- _Requirement_: Transcribe, exactly and without pictures, the lines below from the line with "Task: Click the PUMP Campaign tag" to the line with "Pin the query result with red pin", both ends included, and no others.

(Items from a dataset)
******************************
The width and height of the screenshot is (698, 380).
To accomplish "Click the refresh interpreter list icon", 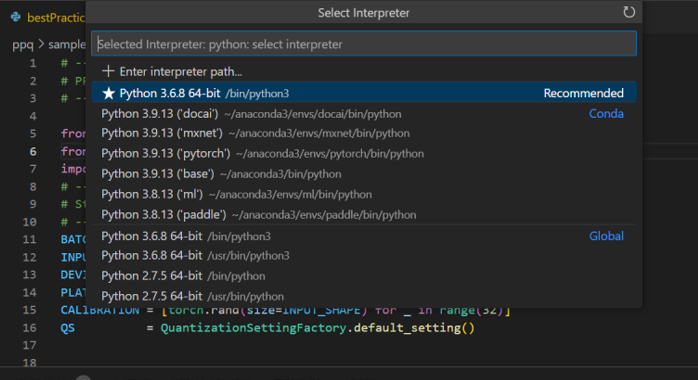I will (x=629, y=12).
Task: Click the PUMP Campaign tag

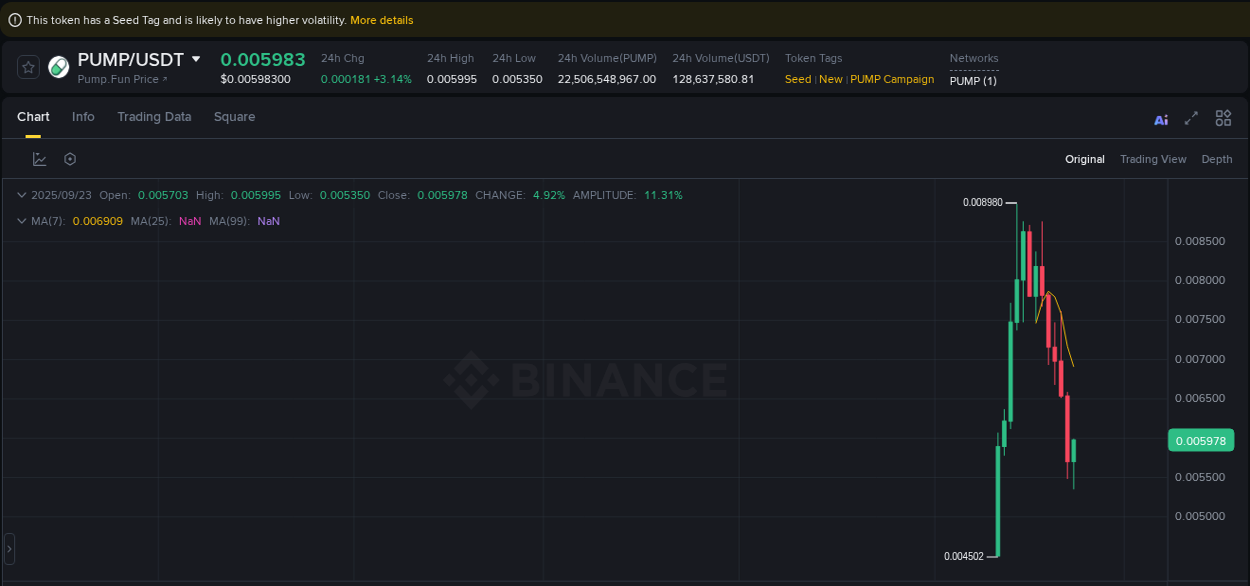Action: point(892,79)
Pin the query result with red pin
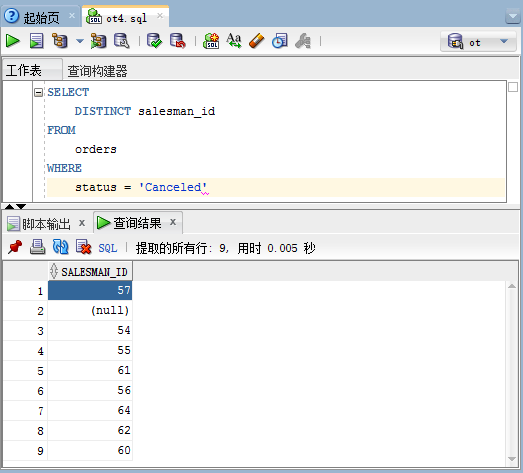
******************************
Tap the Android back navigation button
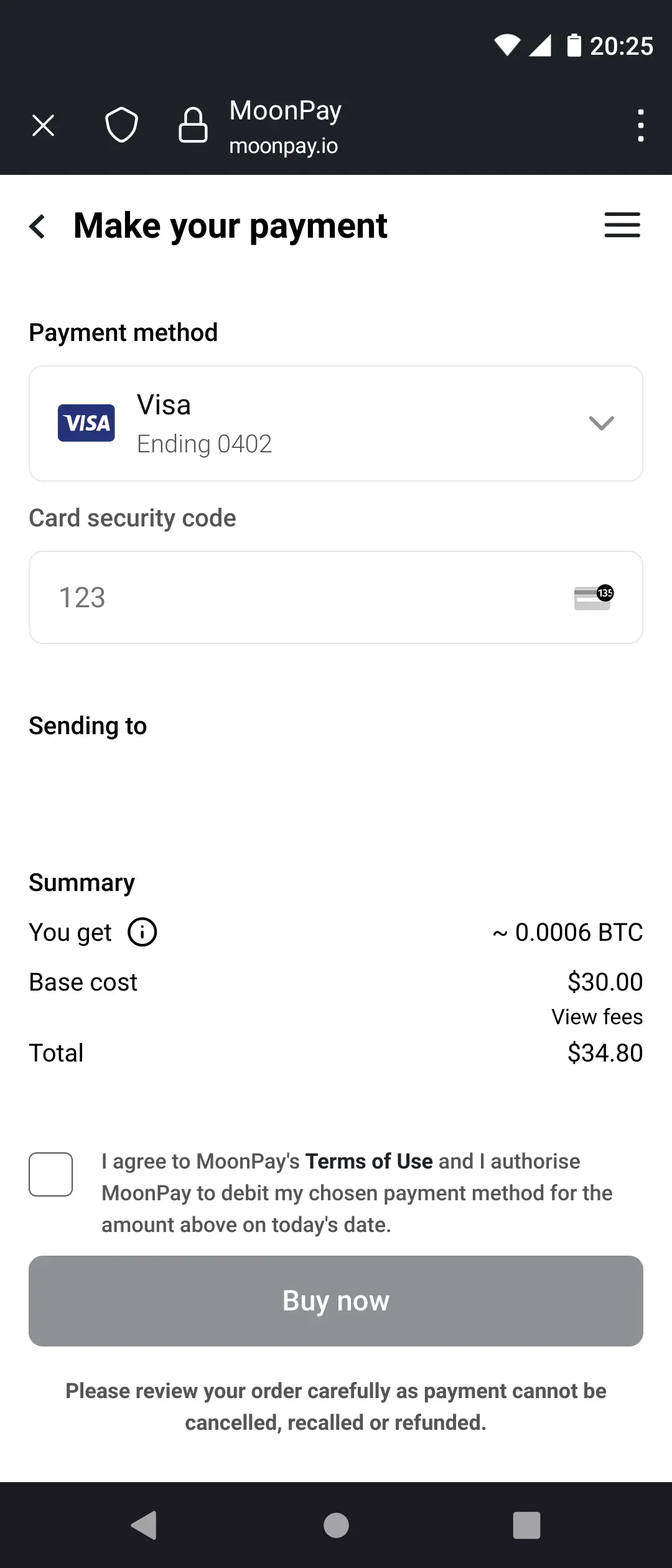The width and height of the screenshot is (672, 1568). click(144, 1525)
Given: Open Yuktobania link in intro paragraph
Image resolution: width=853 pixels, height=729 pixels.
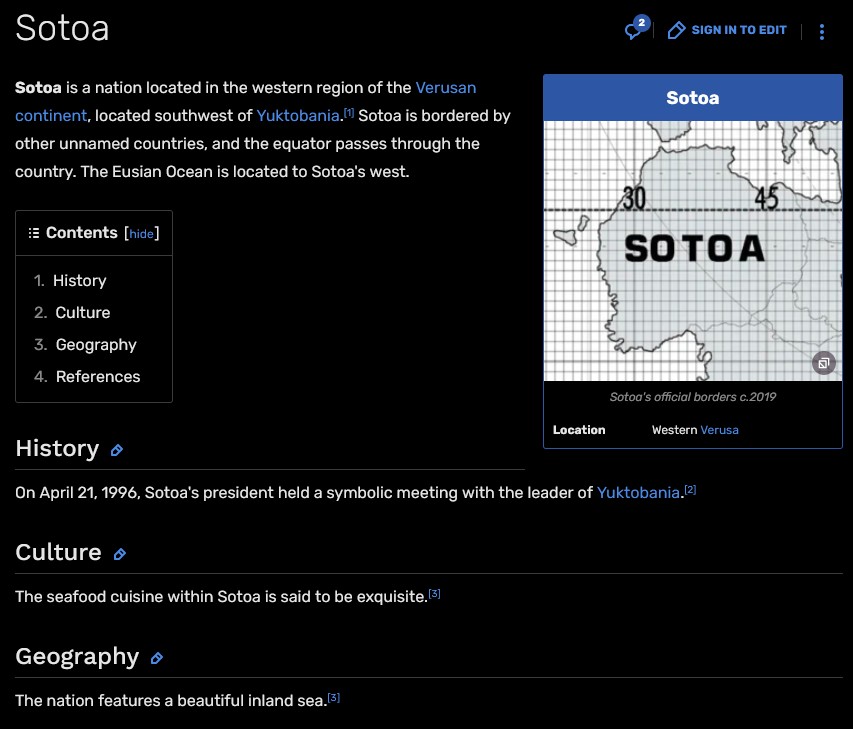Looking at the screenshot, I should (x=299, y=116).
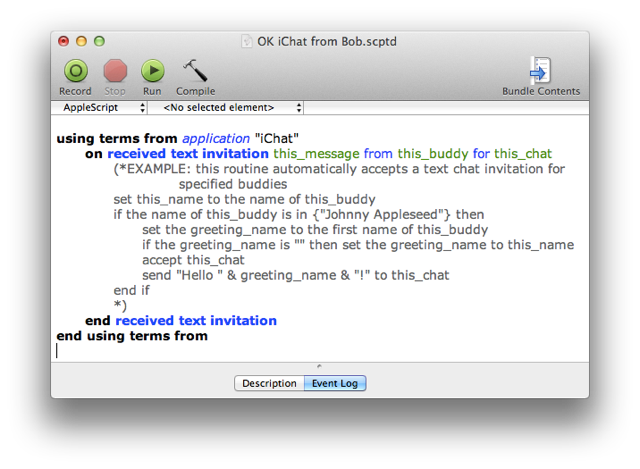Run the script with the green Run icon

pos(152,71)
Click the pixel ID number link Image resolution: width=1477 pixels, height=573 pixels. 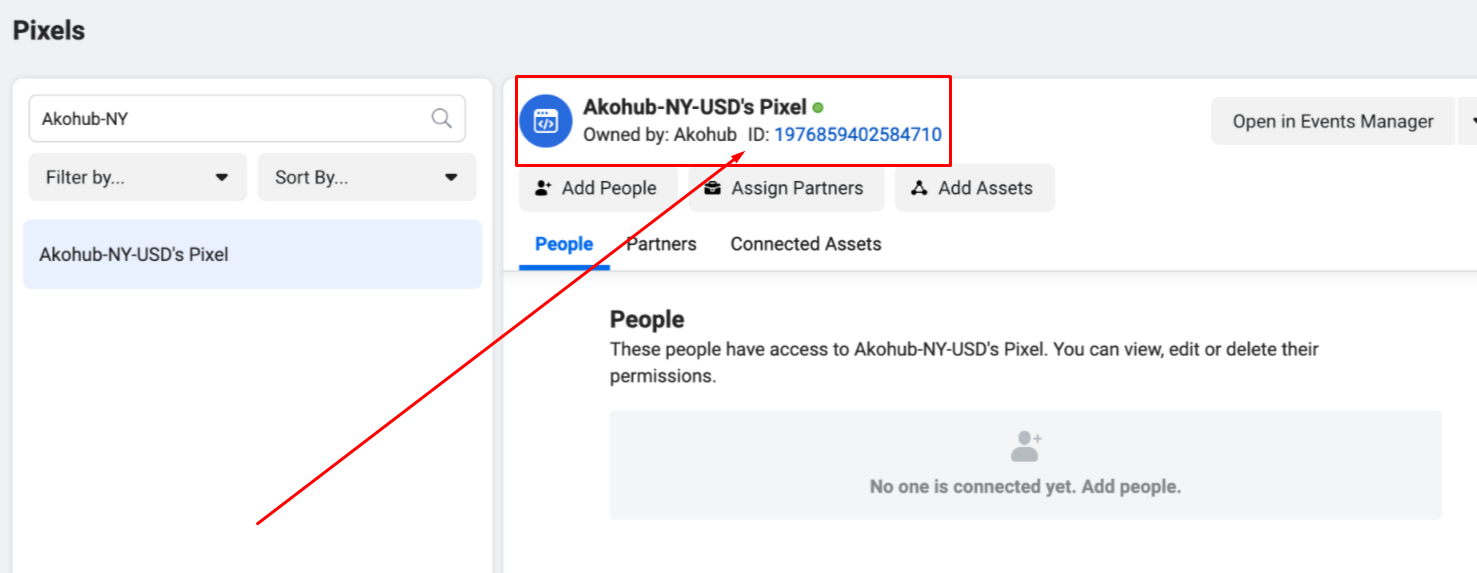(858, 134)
******************************
- _Written solution_:
Task: Click the PUMP Campaign tag

Action: point(892,79)
Pin the query result with red pin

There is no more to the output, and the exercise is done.